The Guardian reported on 19 May 2020 that charities and social enterprise employers had been informed that Treasury plans to wind down the Covid-19 furlough scheme and to end it in October did not ‘currently include an exemption for vulnerable workers’. The plan, as it was reported at that time, was for employers to fund at least 80% of furloughed workers’ wages by August, with (at present) employers being treated equally irrespective of sector or ability of staff to return for reasons of vulnerability to Covid-19. Chancellor Rishi Sunak was reported as having stated on 18 May that he was in discussion with unions and business groups as to the route out of furlough but the Guardian reported that ‘Social Enterprise UK’, which represents thousands of charities and social enterprises, said it had been warned by Downing Street not to expect tweaks to the scheme to support vulnerable workers following talks with No 10’, and that it and others had written to the Chancellor to warn that the most vulnerable would be placed at risk of redundancy.

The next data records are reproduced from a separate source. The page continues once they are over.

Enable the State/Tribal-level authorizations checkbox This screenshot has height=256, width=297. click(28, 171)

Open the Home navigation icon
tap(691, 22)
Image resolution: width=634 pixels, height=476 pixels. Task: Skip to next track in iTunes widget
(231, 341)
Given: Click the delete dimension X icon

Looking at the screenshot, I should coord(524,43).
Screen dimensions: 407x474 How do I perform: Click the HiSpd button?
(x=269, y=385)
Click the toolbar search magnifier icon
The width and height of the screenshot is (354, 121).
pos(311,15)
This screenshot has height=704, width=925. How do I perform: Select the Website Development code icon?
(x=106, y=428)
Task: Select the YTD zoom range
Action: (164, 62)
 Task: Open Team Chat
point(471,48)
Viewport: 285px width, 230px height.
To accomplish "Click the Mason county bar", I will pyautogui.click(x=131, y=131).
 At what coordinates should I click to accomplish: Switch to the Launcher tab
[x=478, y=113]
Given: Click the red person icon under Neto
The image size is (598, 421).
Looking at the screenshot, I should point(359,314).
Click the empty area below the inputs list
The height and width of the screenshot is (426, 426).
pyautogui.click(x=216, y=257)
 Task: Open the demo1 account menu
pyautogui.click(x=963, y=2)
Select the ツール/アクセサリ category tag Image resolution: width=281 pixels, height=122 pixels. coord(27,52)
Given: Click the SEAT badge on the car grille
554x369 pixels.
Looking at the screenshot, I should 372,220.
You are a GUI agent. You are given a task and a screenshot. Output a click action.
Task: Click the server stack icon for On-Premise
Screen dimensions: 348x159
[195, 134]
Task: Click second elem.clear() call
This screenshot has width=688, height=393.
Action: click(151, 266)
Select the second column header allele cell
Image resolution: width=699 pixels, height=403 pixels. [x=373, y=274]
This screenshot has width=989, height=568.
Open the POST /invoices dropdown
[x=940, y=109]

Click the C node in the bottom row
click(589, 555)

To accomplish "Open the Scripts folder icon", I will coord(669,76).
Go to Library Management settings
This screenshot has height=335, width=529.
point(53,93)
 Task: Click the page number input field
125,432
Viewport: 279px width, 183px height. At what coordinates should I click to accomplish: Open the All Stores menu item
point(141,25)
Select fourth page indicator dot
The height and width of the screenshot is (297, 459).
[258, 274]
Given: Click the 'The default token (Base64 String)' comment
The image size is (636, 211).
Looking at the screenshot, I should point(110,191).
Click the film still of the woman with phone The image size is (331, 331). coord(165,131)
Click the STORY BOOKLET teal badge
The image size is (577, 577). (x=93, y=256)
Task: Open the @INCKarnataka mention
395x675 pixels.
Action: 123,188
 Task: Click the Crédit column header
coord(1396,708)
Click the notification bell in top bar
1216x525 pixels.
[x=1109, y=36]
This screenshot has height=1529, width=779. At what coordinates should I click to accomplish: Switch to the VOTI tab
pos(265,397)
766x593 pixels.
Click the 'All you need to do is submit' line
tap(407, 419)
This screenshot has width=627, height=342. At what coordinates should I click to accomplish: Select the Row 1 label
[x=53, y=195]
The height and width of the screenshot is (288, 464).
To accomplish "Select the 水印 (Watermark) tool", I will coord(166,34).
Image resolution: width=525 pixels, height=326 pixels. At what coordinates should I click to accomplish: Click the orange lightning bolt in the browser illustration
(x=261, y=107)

The furlough scheme is closed to new workers as of 10 June 2020 but employers can continue to claim 80% of workers’ normal wages (up to £2 500 per month) or a proportion of that amount to reflect reduced working hours until the end of July 2020 (furloughed employees being able to return part-time from 1 July). New guidance published on 12 June confirms that, from the start of August, employers will not be able to claim in respect of NI or pension contributions of furloughed workers and from 1 September the grant will be set at a maximum 70%/ £2 187.50 (with employers being required to contribute 10%). From 1 October the proportion payable by the state will be 60%/ £1 875 with employers making up the 20% plus pension and NI contributions before the scheme comes to an end on 31 October.
The phasing-out of the furlough scheme was no doubt inevitable in view of the eye-watering cost to the Treasury but the blanket approach taken by the government raises questions about the government’s compliance with the Public Sector Equality Duty which requires (s149 Equality Act 2010) that public authorities (including Ministers) must ‘in the exercise of [their] functions, have due regard to the need to … eliminate discrimination [and] advance equality of opportunity’ in relation to ‘protected characteristics’ which include disability, age, ethnicity and sex. Section 149(3) provides that ‘Having due regard to the need to advance equality of opportunity … involves having due regard, in particular, to the need to … remove or minimise disadvantages suffered by persons who share a relevant protected characteristic that are connected to that characteristic’ and to ‘take steps to meet the needs of persons who share a relevant protected characteristic that are different from the needs of persons who do not share it’. And section 149(4) provides that ‘The steps involved in meeting the needs of disabled persons that are different from the needs of persons who are not disabled include, in particular, steps to take account of disabled persons’ disabilities.’
It is obviously the case that those who are unable, by reason of health-related vulnerabilities, to return to work at the same time as their colleagues, will be placed at risk of dismissal by a blanket approach to the phasing-out of the furlough scheme, not least because the finances of many employers will be parlous after months of lock-down. Some of these vulnerable workers will be among those advised by the state to isolate, in part to reduce pressures on the NHS. Many others will be women disproportionately affected by the continuing requirement for home-based childcare and who, together with BAME workers, are less likely to be able to work from home. Further, the staggered exit from lockdown, coupled with the proposed ending of the furlough scheme, is likely to impact differently on workers of different ethnic groups. Asian people, for example, are disproportionately likely to work in distribution, hotels and restaurants, at least part of which sector is likely to be affected by lockdown later than manufacturing and construction (which are disproportionately white). The different sizes of industrial sectors and the variation in their likely return from lockdown means that no conclusions can be drawn at this point but differential impact is likely between workers of different ethnicity. The same is true as regards men and women, as well as workers by age group.
All of this is required to have been considered by the Chancellor in deciding the future of the furlough scheme. There is no evidence to date that any such analysis has been undertaken.